■ **Directions**:
Each line of the records that holds "field" should be shown in full.

■ **Data under study**:

※ ※ ※

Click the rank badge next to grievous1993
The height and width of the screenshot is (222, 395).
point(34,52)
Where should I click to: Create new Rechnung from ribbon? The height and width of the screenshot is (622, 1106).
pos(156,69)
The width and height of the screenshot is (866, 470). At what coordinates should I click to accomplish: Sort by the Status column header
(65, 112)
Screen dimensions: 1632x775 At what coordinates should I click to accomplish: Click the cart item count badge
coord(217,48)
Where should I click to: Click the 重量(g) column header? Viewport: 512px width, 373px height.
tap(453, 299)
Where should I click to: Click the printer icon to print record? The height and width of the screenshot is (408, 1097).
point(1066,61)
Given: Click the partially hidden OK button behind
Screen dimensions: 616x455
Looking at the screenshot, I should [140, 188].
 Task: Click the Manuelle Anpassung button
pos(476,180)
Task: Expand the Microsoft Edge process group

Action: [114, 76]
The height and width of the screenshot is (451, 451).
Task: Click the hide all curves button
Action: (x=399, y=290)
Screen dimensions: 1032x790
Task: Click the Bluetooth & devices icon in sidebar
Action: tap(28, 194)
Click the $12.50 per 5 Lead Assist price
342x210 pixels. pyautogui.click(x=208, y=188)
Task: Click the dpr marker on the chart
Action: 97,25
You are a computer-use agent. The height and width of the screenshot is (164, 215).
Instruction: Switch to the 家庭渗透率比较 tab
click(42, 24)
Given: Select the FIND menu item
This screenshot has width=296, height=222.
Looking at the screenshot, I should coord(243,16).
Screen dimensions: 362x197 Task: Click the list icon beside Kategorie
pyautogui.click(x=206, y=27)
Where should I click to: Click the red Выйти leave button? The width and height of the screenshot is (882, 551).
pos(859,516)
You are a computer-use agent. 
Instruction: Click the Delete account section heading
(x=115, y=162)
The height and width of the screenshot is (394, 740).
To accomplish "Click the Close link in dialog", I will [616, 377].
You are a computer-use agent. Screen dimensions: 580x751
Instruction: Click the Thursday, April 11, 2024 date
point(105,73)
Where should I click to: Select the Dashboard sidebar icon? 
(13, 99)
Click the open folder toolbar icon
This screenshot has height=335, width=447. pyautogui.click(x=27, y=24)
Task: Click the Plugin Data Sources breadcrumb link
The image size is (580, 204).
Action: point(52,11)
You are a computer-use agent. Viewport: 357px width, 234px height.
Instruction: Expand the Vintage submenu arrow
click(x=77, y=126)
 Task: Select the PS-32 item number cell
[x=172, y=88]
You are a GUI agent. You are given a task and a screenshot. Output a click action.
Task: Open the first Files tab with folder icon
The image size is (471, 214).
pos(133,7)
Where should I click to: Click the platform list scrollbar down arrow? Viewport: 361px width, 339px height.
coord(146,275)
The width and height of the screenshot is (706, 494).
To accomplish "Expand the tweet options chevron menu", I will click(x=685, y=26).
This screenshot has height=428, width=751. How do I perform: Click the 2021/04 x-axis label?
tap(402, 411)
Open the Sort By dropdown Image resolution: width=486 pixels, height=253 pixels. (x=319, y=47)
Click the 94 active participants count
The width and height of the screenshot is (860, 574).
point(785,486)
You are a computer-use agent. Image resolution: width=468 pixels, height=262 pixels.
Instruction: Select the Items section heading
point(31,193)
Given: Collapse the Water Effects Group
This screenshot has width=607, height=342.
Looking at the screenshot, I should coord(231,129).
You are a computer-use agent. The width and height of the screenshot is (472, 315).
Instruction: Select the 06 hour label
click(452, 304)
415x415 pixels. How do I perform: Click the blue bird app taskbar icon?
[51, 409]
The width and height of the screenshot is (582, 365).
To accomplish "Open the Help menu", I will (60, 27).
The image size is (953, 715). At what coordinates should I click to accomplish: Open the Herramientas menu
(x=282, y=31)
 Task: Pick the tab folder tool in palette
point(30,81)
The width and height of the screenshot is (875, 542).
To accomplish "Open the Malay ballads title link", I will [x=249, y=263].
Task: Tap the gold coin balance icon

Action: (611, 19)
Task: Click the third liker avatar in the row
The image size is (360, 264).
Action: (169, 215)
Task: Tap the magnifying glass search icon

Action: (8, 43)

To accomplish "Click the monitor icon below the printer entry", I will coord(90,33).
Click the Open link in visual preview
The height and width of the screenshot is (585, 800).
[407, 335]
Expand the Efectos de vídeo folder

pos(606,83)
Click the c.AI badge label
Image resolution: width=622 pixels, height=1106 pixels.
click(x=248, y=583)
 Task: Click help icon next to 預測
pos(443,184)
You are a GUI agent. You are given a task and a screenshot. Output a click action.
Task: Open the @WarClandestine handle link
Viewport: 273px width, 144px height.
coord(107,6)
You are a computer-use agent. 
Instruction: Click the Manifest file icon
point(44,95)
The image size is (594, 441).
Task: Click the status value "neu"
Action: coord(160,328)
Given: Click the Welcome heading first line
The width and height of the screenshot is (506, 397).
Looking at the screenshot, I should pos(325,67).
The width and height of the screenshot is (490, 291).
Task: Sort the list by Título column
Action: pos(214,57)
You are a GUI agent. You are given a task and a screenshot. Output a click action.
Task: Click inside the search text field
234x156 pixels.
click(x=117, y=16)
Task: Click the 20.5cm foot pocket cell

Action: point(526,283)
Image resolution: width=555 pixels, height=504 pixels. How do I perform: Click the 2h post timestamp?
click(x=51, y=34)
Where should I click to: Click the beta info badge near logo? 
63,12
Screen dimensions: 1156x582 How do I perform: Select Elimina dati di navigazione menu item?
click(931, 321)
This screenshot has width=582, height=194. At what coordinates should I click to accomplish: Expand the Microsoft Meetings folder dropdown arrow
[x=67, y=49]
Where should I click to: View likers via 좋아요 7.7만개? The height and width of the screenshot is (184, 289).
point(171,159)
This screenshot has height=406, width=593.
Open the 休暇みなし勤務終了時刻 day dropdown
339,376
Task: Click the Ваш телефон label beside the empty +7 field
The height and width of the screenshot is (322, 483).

※ ※ ※

■ **Output of the task**:
Task: Click inside the search text field
Task: Click the Ваш телефон label beside the empty +7 field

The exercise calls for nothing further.